AUFGABE 1
Nenne alle Kräfte, die laut dem letzten Satz im Textauszug über Korea die jahrhundertealte Tradition verdrängen.
AUFGABE 2
Wer hat laut dem Textauszug über Korea das Original des Königspalasts zerstört?
AUFGABE 3
Schreibe den Textauszug über Korea im Anschluss an seinen letzten Satz weiter.

AUSGEWÄHLTER TEXTAUSZUG
□ □ □ □ □ □ □

In der Fremde (5): Daniel N. Seel in Korea (2. Teil)

…und hier der zweite Teil des Textes von Daniel N. Seel:
(Moritz Eggert)

Zweiter Teil

Werbung

Vor dem rekonstruierten Königspalast, dessen Original die Japaner zerstört hatten, posieren als mittelalterliche Wachen kostümierte Soldaten mit falschen Bärten. An kitschigen Fassaden dieser Art für nicht allzu zahlreiche Touristen ist den Regierungen seit jeher mehr gelegen als an der Förderung der eigentlichen Kultur und als an der Bewahrung des nationalen und universalen Erbes.
Das Wichtigste an der Musik scheint dabei die dazugehörige Lightshow zu sein – man hört sie nur noch aus Lautsprechern, meist von großen Bühnen, fast nie in passenden Räumen und seltenst in voller Länge. Kleine, nette Häppchen genügen dem Volk und den Besuchern anscheinend vollkommen.

Weder die jüngere noch die ältere Generation haben das Bewusstsein oder die Kraft, auch kein ernsthaftes Interesse daran, in die Kunst des Landes zu investieren und die Strapazen, die zum Beispiel in der traditionellen Musik mit der oralen Überlieferung verbunden sind, auf sich zu nehmen. Die letzten großen Meister sterben aus, werden vergessen oder schaffen sich selbst ab. Eine handvoll Musikwissenschaftler versucht schnell noch schriftlich zu fixieren, was nicht schriftlich fixiert werden kann, zu bewahren, was auf bequemem, archivarischem Wege nicht zu bewahren ist, bevor der lebendige Reichtum einer jahrhundertealten Tradition, welche sogar die japanische Besatzung überlebt hat, endgültig von Profitsucht und Fortschrittsgläubigkeit, von nationalistischen Komplexen, überladener, verkrampfter Eitelkeit und unheilvoller Obrigkeitshörigkeit verdrängt und somit der Vergessenheit anheim gefallen sein wird.

□ □ □ □ □ □ □

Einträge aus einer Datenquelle
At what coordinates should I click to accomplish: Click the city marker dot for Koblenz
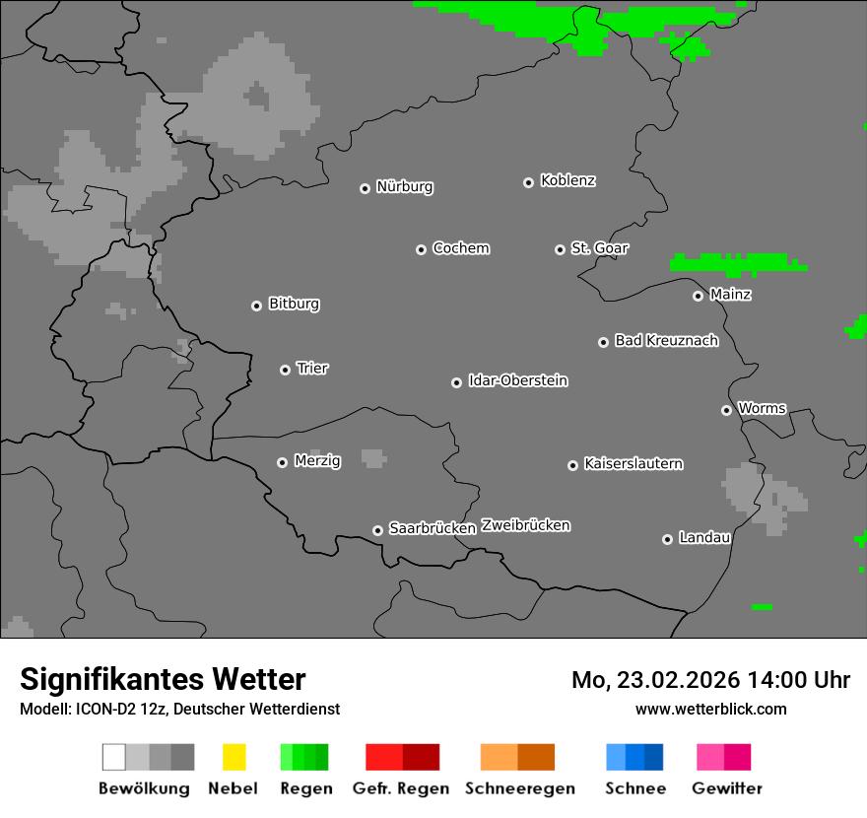pyautogui.click(x=528, y=182)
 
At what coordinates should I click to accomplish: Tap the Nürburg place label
pyautogui.click(x=405, y=187)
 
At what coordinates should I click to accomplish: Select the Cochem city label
pyautogui.click(x=461, y=248)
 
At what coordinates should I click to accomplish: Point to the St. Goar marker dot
pyautogui.click(x=560, y=249)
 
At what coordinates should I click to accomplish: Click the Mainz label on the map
pyautogui.click(x=730, y=295)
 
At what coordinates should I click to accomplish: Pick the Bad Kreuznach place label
pyautogui.click(x=666, y=341)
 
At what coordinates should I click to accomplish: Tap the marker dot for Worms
pyautogui.click(x=726, y=410)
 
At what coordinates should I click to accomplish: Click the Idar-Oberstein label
pyautogui.click(x=518, y=381)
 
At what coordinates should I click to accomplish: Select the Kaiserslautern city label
pyautogui.click(x=634, y=464)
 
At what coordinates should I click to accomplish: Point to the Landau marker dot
pyautogui.click(x=667, y=539)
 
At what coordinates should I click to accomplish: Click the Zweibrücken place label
pyautogui.click(x=526, y=525)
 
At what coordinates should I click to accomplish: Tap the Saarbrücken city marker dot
pyautogui.click(x=377, y=530)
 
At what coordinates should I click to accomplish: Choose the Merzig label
pyautogui.click(x=317, y=461)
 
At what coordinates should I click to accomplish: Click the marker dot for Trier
pyautogui.click(x=285, y=370)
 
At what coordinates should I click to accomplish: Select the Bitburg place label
pyautogui.click(x=294, y=305)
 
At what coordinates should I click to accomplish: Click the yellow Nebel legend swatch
pyautogui.click(x=233, y=757)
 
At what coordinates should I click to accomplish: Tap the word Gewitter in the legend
pyautogui.click(x=727, y=788)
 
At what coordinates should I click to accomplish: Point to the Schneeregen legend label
pyautogui.click(x=519, y=788)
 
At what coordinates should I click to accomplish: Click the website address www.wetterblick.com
pyautogui.click(x=710, y=709)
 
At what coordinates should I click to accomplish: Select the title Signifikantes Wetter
pyautogui.click(x=163, y=679)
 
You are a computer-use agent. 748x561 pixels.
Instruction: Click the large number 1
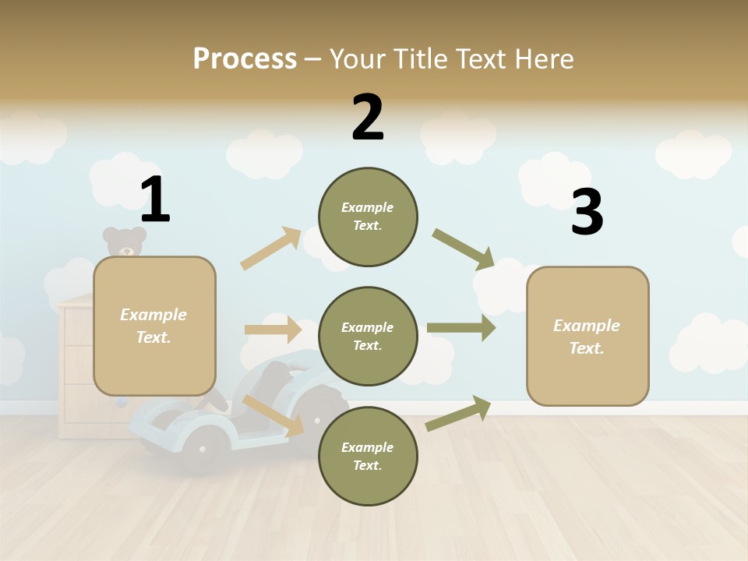155,199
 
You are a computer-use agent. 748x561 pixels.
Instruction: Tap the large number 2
368,118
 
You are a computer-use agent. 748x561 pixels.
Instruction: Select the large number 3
587,212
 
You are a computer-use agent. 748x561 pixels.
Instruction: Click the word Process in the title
245,58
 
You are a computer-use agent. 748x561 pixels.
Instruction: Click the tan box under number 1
154,326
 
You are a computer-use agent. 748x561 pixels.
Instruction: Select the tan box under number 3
587,336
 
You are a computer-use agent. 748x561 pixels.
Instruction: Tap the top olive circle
368,217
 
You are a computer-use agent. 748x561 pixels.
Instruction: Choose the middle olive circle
368,336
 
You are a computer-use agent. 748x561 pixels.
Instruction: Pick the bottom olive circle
368,456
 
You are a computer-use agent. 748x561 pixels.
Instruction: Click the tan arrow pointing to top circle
271,248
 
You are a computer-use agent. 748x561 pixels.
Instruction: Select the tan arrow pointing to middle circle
273,330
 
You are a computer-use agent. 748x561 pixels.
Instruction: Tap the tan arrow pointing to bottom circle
273,415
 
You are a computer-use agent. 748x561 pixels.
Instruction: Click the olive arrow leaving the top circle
463,249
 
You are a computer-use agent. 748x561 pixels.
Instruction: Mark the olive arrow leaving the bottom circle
458,413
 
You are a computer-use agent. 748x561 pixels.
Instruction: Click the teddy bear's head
125,242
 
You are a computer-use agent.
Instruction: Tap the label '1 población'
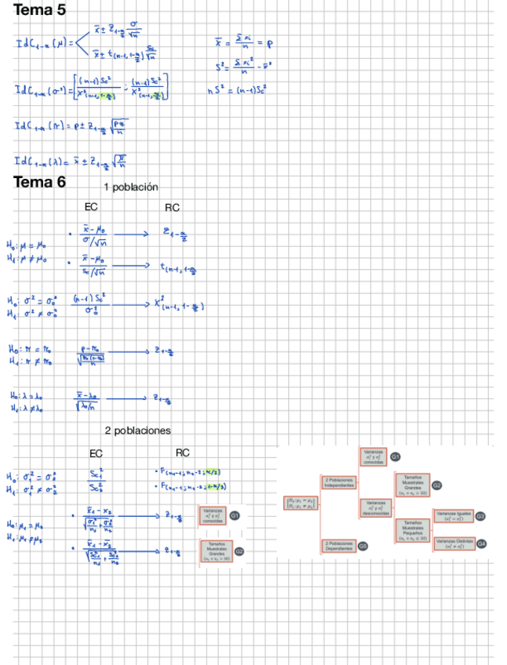131,187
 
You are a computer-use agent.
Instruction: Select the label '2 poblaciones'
137,431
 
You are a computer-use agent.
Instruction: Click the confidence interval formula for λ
71,161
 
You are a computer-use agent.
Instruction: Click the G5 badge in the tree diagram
363,545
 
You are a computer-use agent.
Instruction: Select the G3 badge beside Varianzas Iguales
480,516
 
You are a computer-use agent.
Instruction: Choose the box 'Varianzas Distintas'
454,544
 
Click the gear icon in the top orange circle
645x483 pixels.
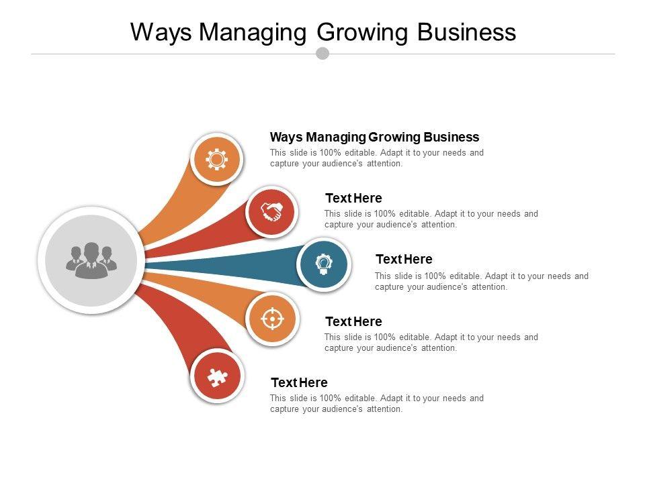point(216,159)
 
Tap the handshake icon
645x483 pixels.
point(271,212)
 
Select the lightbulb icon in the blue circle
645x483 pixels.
point(323,264)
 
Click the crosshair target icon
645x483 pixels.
point(271,319)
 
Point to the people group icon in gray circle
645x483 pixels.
point(91,260)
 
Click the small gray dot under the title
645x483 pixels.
point(322,53)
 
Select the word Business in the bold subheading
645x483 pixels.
point(451,137)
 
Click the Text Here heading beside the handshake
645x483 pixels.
point(353,198)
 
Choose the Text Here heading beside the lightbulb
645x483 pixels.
point(404,259)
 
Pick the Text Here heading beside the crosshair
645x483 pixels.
point(353,321)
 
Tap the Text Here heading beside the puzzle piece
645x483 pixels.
point(299,382)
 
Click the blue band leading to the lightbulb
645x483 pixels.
point(228,262)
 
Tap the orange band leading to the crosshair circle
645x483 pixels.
point(202,288)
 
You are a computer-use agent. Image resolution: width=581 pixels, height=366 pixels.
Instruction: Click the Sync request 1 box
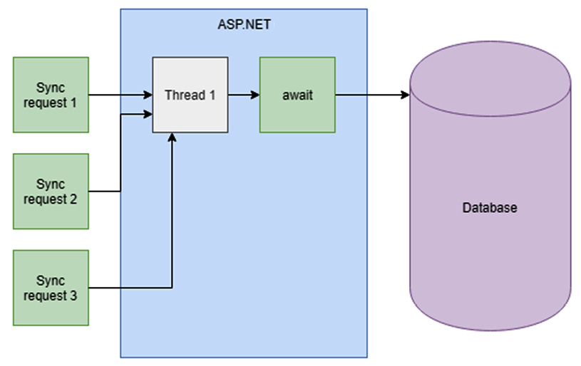pos(51,95)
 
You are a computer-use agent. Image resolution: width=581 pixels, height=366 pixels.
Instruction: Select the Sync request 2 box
pos(51,191)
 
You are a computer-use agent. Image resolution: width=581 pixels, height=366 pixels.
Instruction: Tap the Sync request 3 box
pos(51,287)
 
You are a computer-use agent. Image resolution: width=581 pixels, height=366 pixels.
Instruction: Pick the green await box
pos(297,95)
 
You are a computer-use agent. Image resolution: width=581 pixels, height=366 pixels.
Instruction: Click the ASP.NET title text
pos(244,23)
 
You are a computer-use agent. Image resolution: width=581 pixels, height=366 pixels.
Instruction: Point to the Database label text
pos(490,209)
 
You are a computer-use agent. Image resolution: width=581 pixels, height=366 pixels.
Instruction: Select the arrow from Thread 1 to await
pos(242,95)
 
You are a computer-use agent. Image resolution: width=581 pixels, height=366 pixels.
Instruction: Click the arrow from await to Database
pos(371,95)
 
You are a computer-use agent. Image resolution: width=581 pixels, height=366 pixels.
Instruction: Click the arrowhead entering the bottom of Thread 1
pos(172,137)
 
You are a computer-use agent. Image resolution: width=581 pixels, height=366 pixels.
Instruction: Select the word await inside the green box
pos(297,95)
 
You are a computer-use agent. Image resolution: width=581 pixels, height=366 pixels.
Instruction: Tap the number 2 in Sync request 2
pos(73,198)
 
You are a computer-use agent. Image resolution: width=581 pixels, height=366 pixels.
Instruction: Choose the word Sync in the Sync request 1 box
pos(51,88)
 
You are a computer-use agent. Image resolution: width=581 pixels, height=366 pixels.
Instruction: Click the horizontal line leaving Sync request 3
pos(128,288)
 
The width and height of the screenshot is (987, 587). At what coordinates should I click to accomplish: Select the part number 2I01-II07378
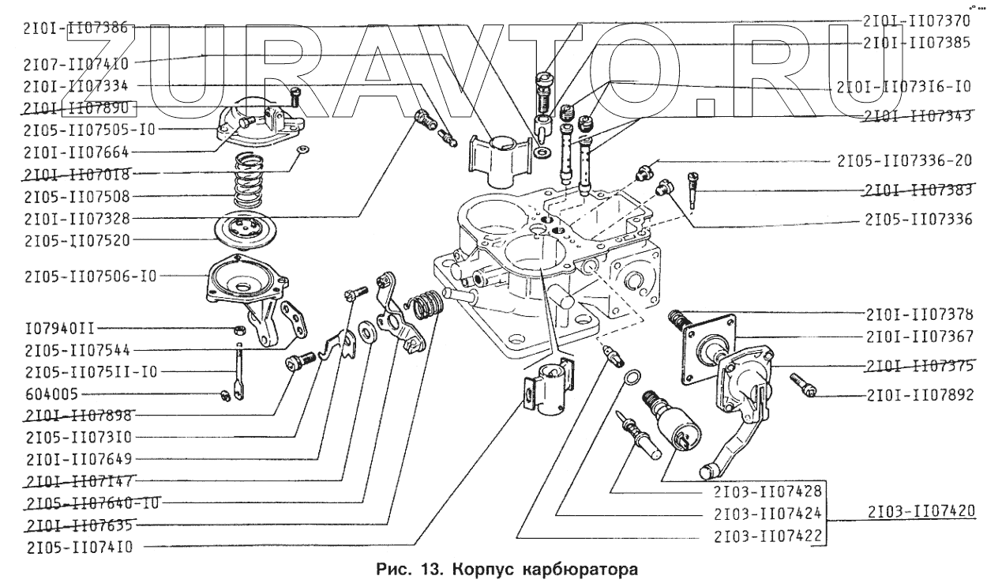click(918, 314)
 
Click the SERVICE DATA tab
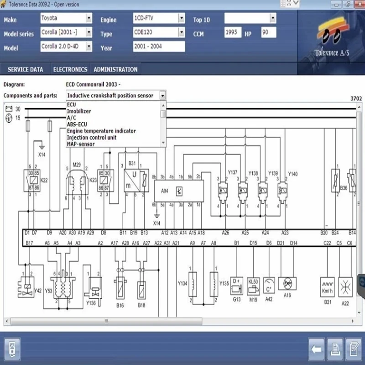tap(26, 69)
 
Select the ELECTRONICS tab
tap(70, 69)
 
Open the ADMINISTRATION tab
tap(115, 69)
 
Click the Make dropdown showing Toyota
tap(66, 18)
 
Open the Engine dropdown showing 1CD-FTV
tap(159, 18)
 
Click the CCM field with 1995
tap(233, 32)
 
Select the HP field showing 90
tap(268, 32)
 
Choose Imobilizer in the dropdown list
tap(79, 111)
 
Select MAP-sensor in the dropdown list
tap(81, 144)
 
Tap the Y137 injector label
tap(233, 173)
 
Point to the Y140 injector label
tap(293, 174)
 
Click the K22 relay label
tap(44, 180)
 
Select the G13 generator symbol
tap(237, 283)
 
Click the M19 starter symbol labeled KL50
tap(253, 283)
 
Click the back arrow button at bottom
tap(316, 349)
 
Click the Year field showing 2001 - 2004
tap(159, 47)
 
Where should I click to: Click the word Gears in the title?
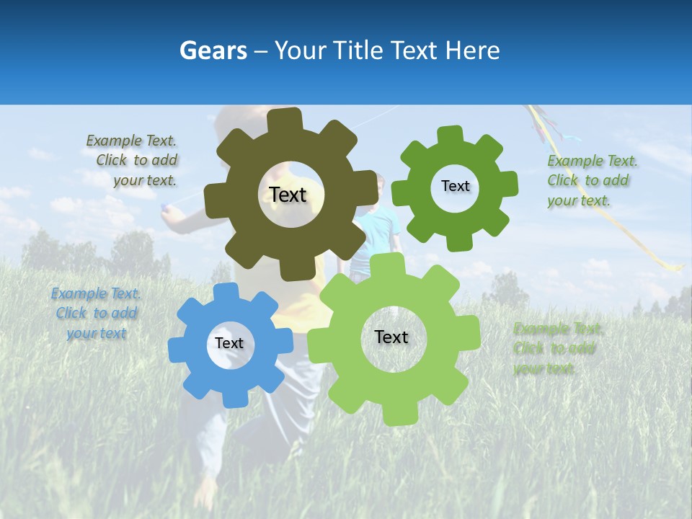[x=213, y=50]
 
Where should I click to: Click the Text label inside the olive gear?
[x=288, y=195]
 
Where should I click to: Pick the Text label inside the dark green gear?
[x=455, y=186]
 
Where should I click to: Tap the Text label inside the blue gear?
[x=229, y=343]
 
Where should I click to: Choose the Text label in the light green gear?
[x=391, y=337]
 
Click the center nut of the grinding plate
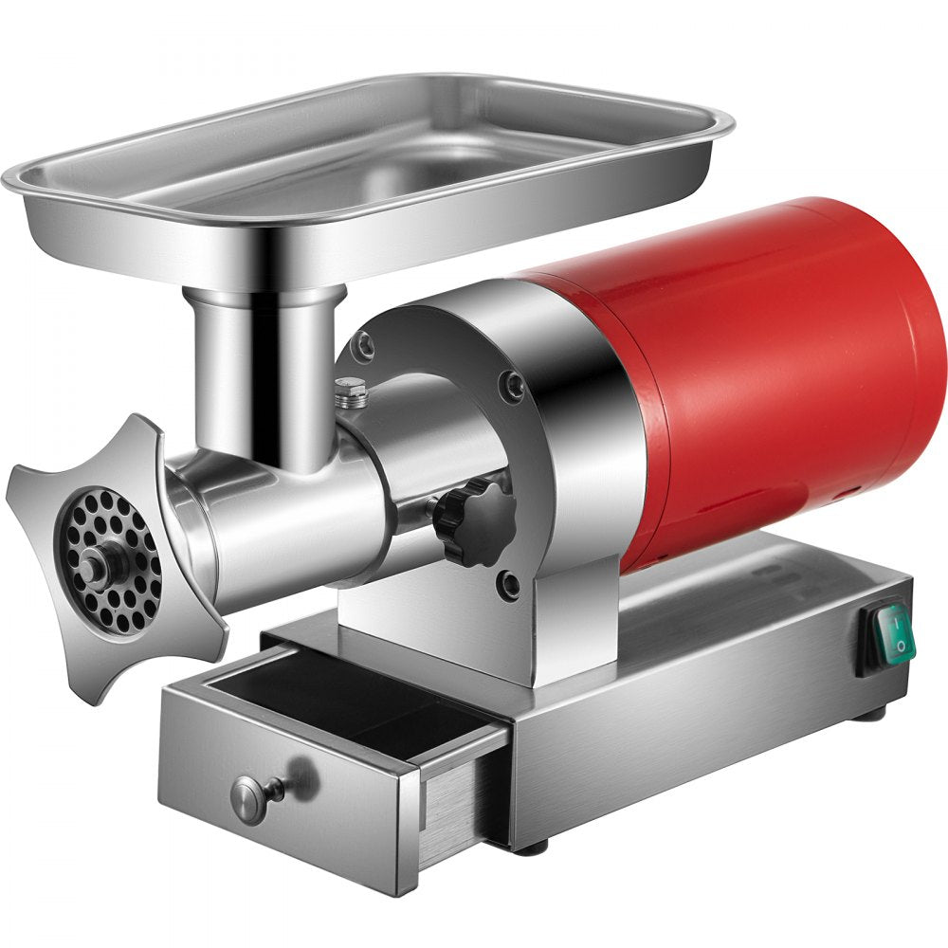(x=92, y=567)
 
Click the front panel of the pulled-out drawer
(x=284, y=796)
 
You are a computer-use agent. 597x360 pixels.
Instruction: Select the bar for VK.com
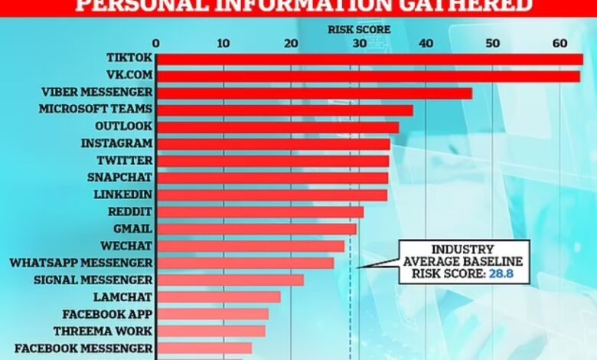coord(368,76)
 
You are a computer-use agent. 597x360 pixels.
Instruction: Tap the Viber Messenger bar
coord(314,93)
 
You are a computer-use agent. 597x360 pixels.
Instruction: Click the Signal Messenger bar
coord(230,280)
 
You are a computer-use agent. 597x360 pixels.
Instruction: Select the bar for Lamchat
coord(218,296)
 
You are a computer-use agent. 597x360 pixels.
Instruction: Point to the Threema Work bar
coord(210,330)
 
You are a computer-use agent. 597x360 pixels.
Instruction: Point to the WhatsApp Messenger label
coord(80,262)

□ □ □ □ □ □ □

LÖSUNG 1
- Profitsucht
- Fortschrittsgläubigkeit
- nationalistische Komplexe
- überladene, verkrampfte Eitelkeit
- unheilvolle Obrigkeitshörigkeit

LÖSUNG 2
Die Japaner.

LÖSUNG 3
Was mich allerdings nach wie vor an koreanischer traditioneller Musik fasziniert und bewegt, was ich auch noch ertrage, wenn ich es höre, wo ich die Hoffnung noch nicht ganz aufgegeben habe, weil (vielleicht) noch ein Tier im Zoo überlebt hat:
der klassische Gesang (Kagok, Kasa, Shijo), die höfische Musik, die, wenn man Glück hat, einmal im Jahr mehr oder weniger authentisch aufgeführt wird (Chongmyo Cheryeak, Yongsanhoesang…), die Volksmusik und volkstümliche Varianten (Sanjo, Shinawi, P´ansori, Ch´ang-geuk…) und die beinahe ausgestorbene schamanistische Ritualmusik.
Was man getrost vergessen kann ist der koreanische Jazz, der koreanische Pop, die koreanische Neue Musik: da gibt es nichts, so gut wie nichts, alle zehn Jahre mal ein misslungener Ausbruchsversuch. Da gibt es auch keine Subkultur, da ist alles tot.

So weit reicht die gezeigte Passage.